Weight gain is one symptom that doesn’t follow the same neat timeline. Increased appetite often persists beyond the first month, and the average weight gain for people who quit smoking is five to ten pounds. Some of this is metabolic: nicotine slightly raises your resting metabolism, and without it your body burns a few fewer calories per day. This stabilizes over time, and the health gains from quitting far outweigh the impact of a few extra pounds.
Symptoms That Last Beyond Four Weeks
For some people, a second phase of withdrawal follows the acute stage. Sometimes called post-acute withdrawal, this involves subtler but persistent symptoms: mood swings, fatigue, sleep disruption, difficulty concentrating, and occasional cravings. Unlike the intense physical discomfort of the first week, these symptoms affect your emotional balance and mental sharpness rather than producing obvious physical distress.
Post-acute symptoms can last anywhere from a few months to two years, though they tend to come and go rather than staying constant. You might feel completely fine for a week, then hit a stretch of low mood or poor sleep. These episodes become less frequent and less intense over time. The brain’s reward system, which nicotine hijacked, needs time to recalibrate and start responding normally to everyday pleasures again.
Vaping vs. Cigarettes
If you’re quitting vaping rather than cigarettes, expect a similar withdrawal timeline, but potentially more intense cravings. Some e-cigarettes deliver higher concentrations of nicotine than traditional cigarettes, which can make the addiction stronger and withdrawal harder. The core symptoms and their general duration remain the same, since the underlying mechanism is nicotine dependence regardless of the delivery method. However, the higher nicotine loads common in modern vape devices mean that heavy vapers may find the first few days particularly difficult.
A Week-by-Week Overview
- Hours 4 to 24: First cravings and restlessness appear. Heart rate begins dropping.
- Days 2 to 3: Peak withdrawal. Irritability, headaches, insomnia, and cravings are at their worst. Cotinine is actively clearing from your body.
- Days 4 to 7: Symptoms begin easing. Physical discomfort decreases noticeably. Most nicotine byproducts are gone from your bloodstream.
- Weeks 2 to 4: Continued improvement. Cravings become shorter and less frequent. Sleep and concentration start normalizing.
- Weeks 5 to 12: Most people feel substantially better. Occasional cravings still surface but are manageable.
- Months 3 and beyond: Any remaining symptoms are typically mild and intermittent. Mood and energy levels stabilize for most people during this period.
Why Some People Have It Worse
Several factors influence how long and how intensely you experience withdrawal. Heavier smokers (or vapers) who consumed more nicotine daily tend to have more severe symptoms.

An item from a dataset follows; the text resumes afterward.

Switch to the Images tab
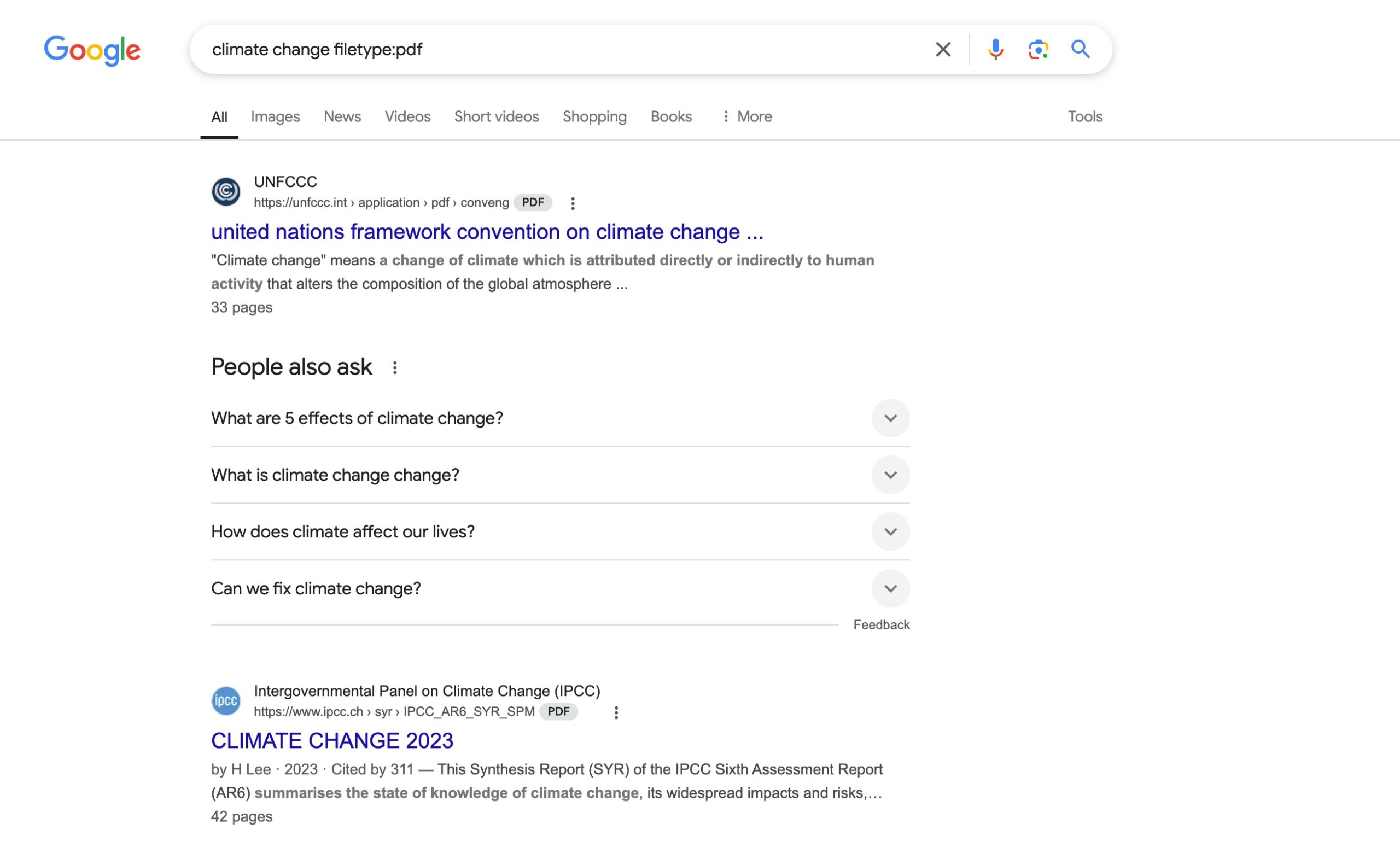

People who smoked for decades may experience a longer adjustment period than someone who smoked for two years. Mental health also plays a role: if you used nicotine to manage anxiety or depression, quitting can temporarily amplify those conditions because the coping mechanism is gone before your brain chemistry has rebalanced.
Genetics matter too. People metabolize nicotine at different rates. Cotinine’s half-life ranges from 10 to 27 hours depending on the individual, which means some people clear nicotine much faster than others and may enter withdrawal sooner. This natural variation explains why two people who smoked the same amount can have noticeably different withdrawal experiences.
The bottom line: the acute misery is concentrated in roughly 72 hours. The broader adjustment takes three to four weeks for most symptoms, with cravings and mood effects sometimes stretching a few months longer. Each day without nicotine moves the timeline forward, even when it doesn’t feel like it.